*WHAT TO PRODUCE*.
Return each line of the data below that contains the string "width".

Records contained in a dataset:

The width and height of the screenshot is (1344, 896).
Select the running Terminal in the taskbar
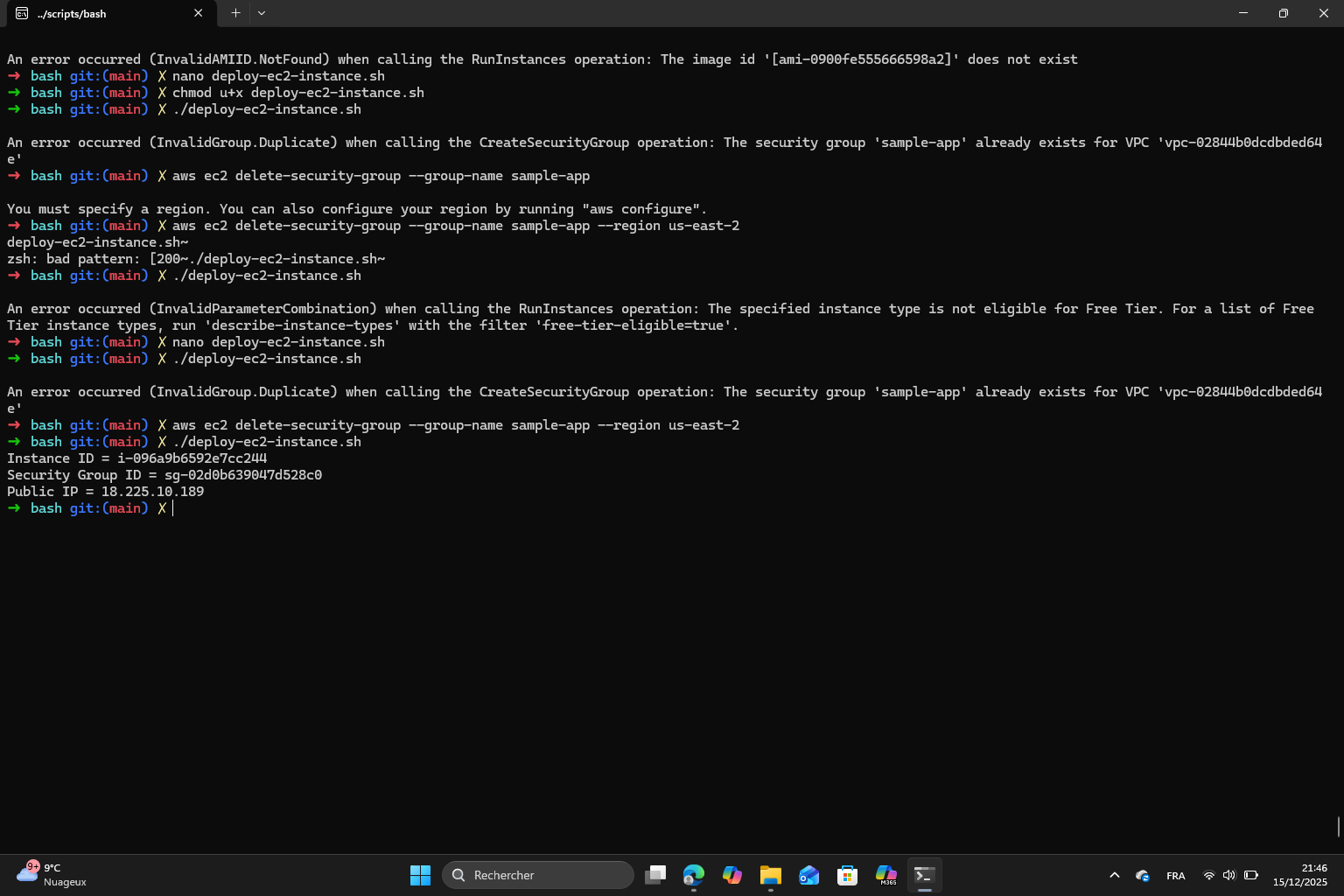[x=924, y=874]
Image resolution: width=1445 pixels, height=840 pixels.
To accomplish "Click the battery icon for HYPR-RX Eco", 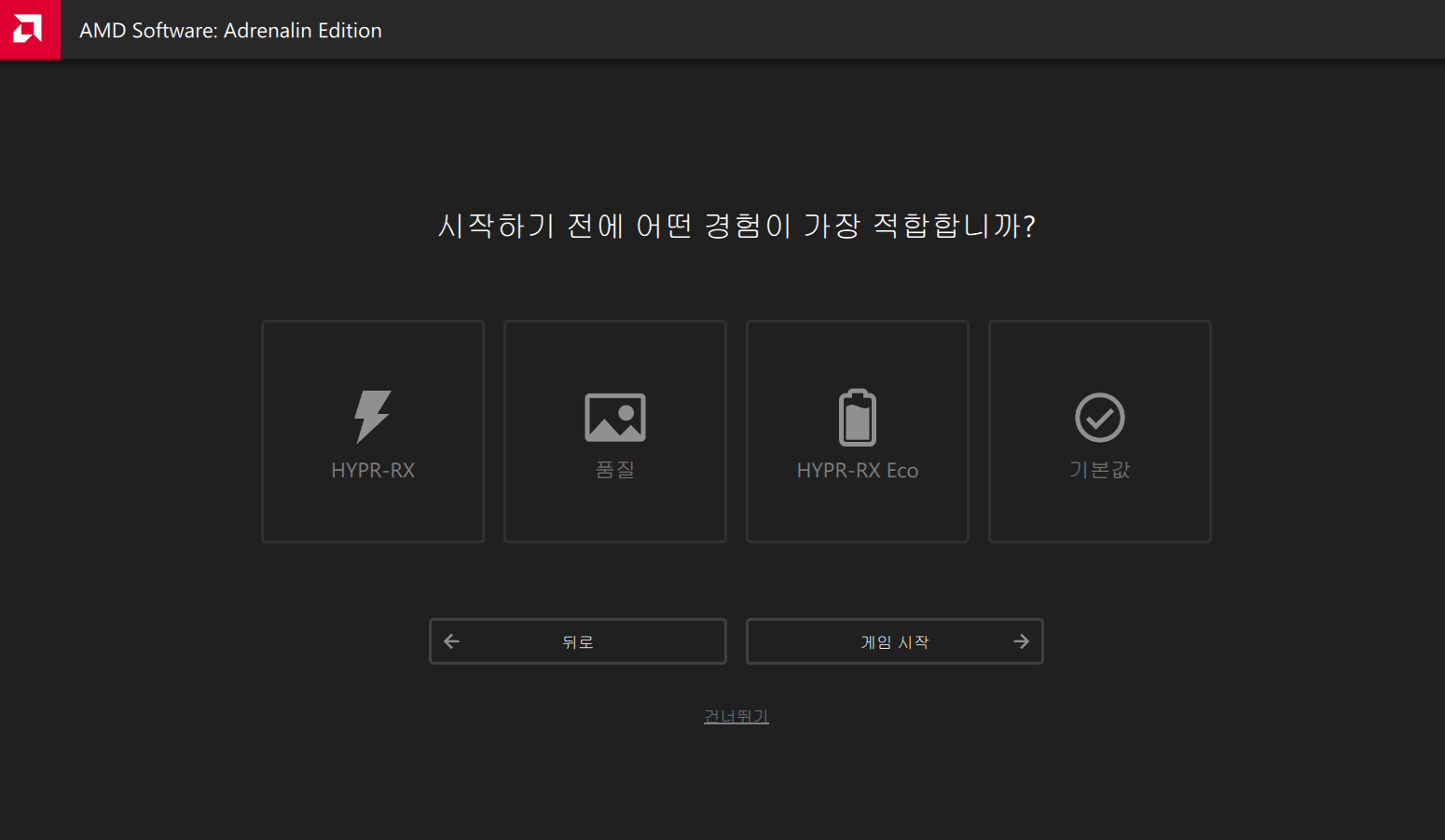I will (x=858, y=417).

*RESPONSE TO THE EXERCISE*.
The width and height of the screenshot is (1344, 896).
Image resolution: width=1445 pixels, height=840 pixels.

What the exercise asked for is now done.